Keramat Tri Sakti ini terdiri atas satu benda yang diduga sebagai lingga semu (diduga kaki lingga ini telah hilang), satu obyek yang diduga sebagai yoni atau sebuah meja saji (dolmen) dan satu obyek yang bentuknya menyerupai piramid dan belum teridentifikasi.

Tak jauh dari Tri Sakti ada benda batu tunggal, kemungkinan sebuah meja batu atau dolmen (meja sembah/saji), yang populer dengan nama Batu Menangis. Banyak dikaitkan objek-objek ini sebagai sejarah Rejang, walaupun berbungkus legenda


10. Bemo dan Sado Merajai Jalan-Jalan

 

Membuka Tabir Keistimewaan Kota Curup


Bemo, singkatan dari "becak motor" sempat menjadi alat trasportasi di Kota Curup. Keberadaan kendaraan roda tiga yang diproduksi oleh negara Jepang ini cukup membantu masyarakat, di mana pada saat itu di Curup terhitung masih sedikit alat transportasi umum untuk jarak dekat.

Wilayah Kota Curup memiliki kondisi wilayah yang relatif tidak datar, sehingga jalan-jalan pun banyak yang bergelombang dalam. Jalan-jalan yang ada juga belum begitu baik dan merata lapisan aspalnya. Dengan kondisi ini, maka menjadi hambatan serius bagi bemo, baik untuk beroperasi maupun dari segi keamanannya. Banyak bemo yang terguling atau mogok karena tidak mampu mendaki jalan, atau karena masuk lubang di jalan.

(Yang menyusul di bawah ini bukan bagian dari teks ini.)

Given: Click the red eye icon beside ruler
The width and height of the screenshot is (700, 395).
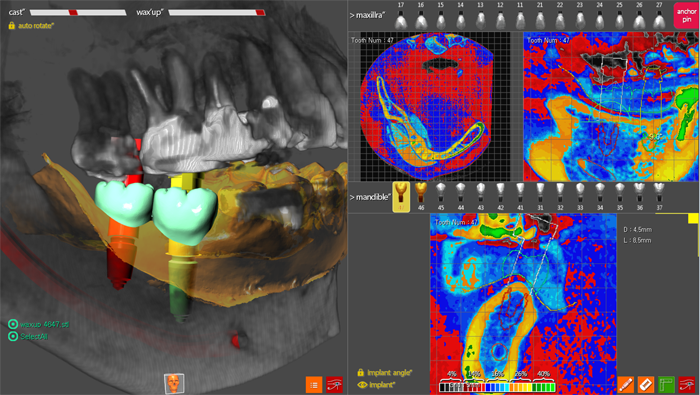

Sejak kemunculannya, sekitar 1974, keberadaan bemo tidak begitu lama. Pada 1976-an tidak terlihat lagi bemo di jalan-jalan Kota Curup

Selain bemo, sado adalah kendaraan transportasi utama bagi masyarakat di Kota Curup. Kendaraan roda dua yang dihela kuda ini bisa dikatakan pernah merajai jalan-jalan dalam kota. Hanya karena mulai maraknya angkutan umum berupa mobil, membuat keberadaan sado pun perlahan-lahan menghilang dari Kota Curup.